Boards “should have committees that identify the particular risk to their industry They need to have management people, the general counsel and others report to them periodically on risk and to discuss and analyze how to minimize risk,” says Lipman, who is president of the Association of Audit Committee Members and has served on several boards, including Butler International and of Kinetics Technology International.

Lipman says a “lack of education” still exists about what boards should do. “There’s a whole cottage industry of compliance officers, which is a reaction to Sarbanes-Oxley and the whole atmosphere of scandal,” he says. “But hiring a corporate compliance officer is just one aspect. You need to develop systems for making sure there is no gap in the risk analysis and the implementation of the methods of mitigating risk.”

Many corporate governance people are too focused on narrow issues, he says, such as implementing Section 404; meanwhile, they have had too little time “to really develop other areas or to recommend them to the board.”

Berner

Arthur Berner, of Haynes Boone in Houston, agrees that some companies “are looking at one particular issue or another and dealing with it on an issue-by-issue basis,” but he says that “a lot of companies are doing a very good job” with risk assessment.

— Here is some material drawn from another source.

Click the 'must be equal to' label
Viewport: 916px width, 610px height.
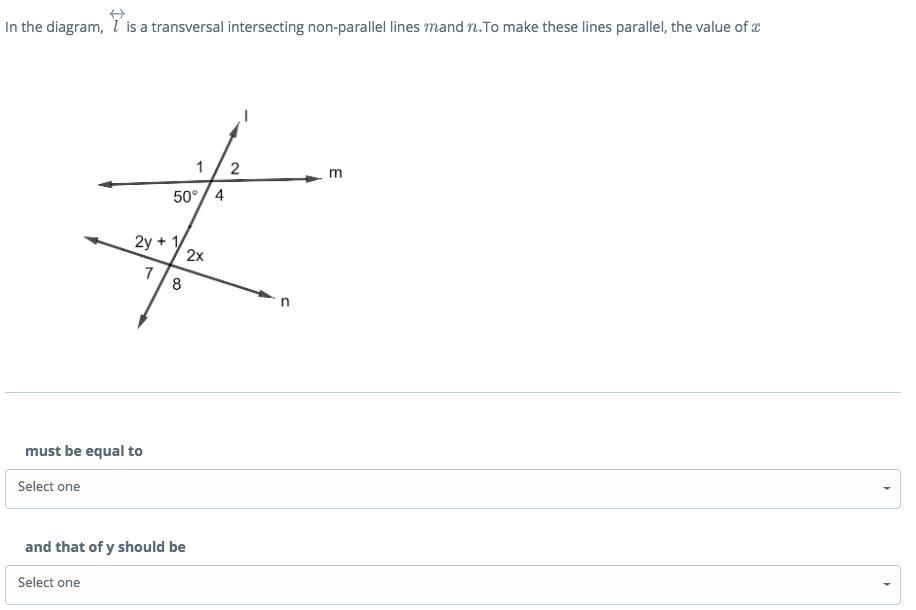[x=84, y=451]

Indeed, he says, companies can even have too much risk management.

“If anything, there may be an overabundance of caution and a lessening of the creative entrepreneurial spirit,” he says. “Some companies are doing things these days that, in the past, ordinary rational business people wouldn’t be doing.”

But Mark Opausky, chief executive of governance software maker Business Propulsion Systems Inc., notes that there are potential economic benefits to having “an ongoing approach” to the assessment of risk.

“The vast majority of the market has made a slight shift toward viewing [risk management] as part of their overall governance burden, but only a handful of companies have started to think about risk in terms of market advantage—something to be used as an entrepreneurial tool,” Opausky says.

Companies “that have a lot of value tied up in brand identity tend to be pushed toward a proactive approach to risk,” Opausky says. “These companies start to promote the fact that a good approach to risk is a proxy for good management and good governance. Companies that are not in public eye are apt to treat it on a cost-avoidance basis. They’re going to be late-adapters.”

Harrington agrees that “good risk assessment helps you manage your business better. And there’s a financial return on that investment. If you understand where major risks are, you can be sure you’re focusing time, energy and resources on those major risks. But if you don’t understand the total risks of the company, its goals and objectives may be impaired.”

‘Self-Assessment and Awareness’

Blume

Peter Blume, the head of the business practice group at the law firm Thorp Reed & Armstrong in Pittsburgh, says the heightened individual liability faced by chief executive and financial officers who sign SOX certifications has been a strong incentive for all companies to make sure their risks are in order.

Assessing risk is “a combination of self-assessment and being aware of what other companies in your industry are doing—problems that other companies have had, such as accounting problems and financial reporting problems,” says Blume, who counsels directors and audit committees.

Another vital way to assess risk, he says, is to “go back and look at every single compliance review, whether by OSHA, the FTC, the IRS, the SEC, or whatever. That’s a good starting point. And, if you ever get re-audited by a government agency, their starting point will be to look at whether you’ve corrected past deficiencies.”

One of the biggest problems “is when companies do not pay attention to compliance—they’re not doing a risk assessment—until they face an audit by a government agency or until they face a major lawsuit by a shareholder,” he says. “At that point it’s too late.”

Companies “need to be able to show that—before a problem arose—they had an effective compliance review and reporting program in place,” he says. “Regulators take a dim view of companies that only put programs in place after they’re audited or have been sued or after there’s been a failure of accurate financial reporting.”